Reproduce every item below verbatim, keeping each line and character unchanged.
--- start Stored data ---
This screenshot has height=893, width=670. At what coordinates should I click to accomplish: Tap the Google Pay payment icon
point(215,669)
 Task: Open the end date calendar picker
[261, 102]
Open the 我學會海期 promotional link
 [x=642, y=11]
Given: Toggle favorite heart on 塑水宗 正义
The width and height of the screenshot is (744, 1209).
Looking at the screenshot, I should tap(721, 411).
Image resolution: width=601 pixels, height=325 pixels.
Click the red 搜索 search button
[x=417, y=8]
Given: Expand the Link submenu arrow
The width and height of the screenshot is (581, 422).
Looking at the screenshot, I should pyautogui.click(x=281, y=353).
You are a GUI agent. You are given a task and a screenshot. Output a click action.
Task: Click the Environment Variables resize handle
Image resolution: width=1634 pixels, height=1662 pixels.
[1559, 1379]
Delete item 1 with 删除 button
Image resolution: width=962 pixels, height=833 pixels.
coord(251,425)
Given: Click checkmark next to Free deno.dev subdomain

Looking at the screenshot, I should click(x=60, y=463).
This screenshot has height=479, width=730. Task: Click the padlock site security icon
--- end Stored data ---
__Response for this exercise__:
This screenshot has height=893, width=670. At what coordinates should I click to accomplish: Tap the Google Pay payment icon
point(215,669)
 Task: Open the end date calendar picker
[261, 102]
Open the 我學會海期 promotional link
 [x=642, y=11]
Given: Toggle favorite heart on 塑水宗 正义
The width and height of the screenshot is (744, 1209).
Looking at the screenshot, I should tap(721, 411).
Image resolution: width=601 pixels, height=325 pixels.
Click the red 搜索 search button
[x=417, y=8]
Given: Expand the Link submenu arrow
The width and height of the screenshot is (581, 422).
Looking at the screenshot, I should pyautogui.click(x=281, y=353).
You are a GUI agent. You are given a task and a screenshot. Output a click action.
Task: Click the Environment Variables resize handle
Image resolution: width=1634 pixels, height=1662 pixels.
[1559, 1379]
Delete item 1 with 删除 button
Image resolution: width=962 pixels, height=833 pixels.
coord(251,425)
Given: Click checkmark next to Free deno.dev subdomain

Looking at the screenshot, I should click(x=60, y=463).
This screenshot has height=479, width=730. Task: Click the padlock site security icon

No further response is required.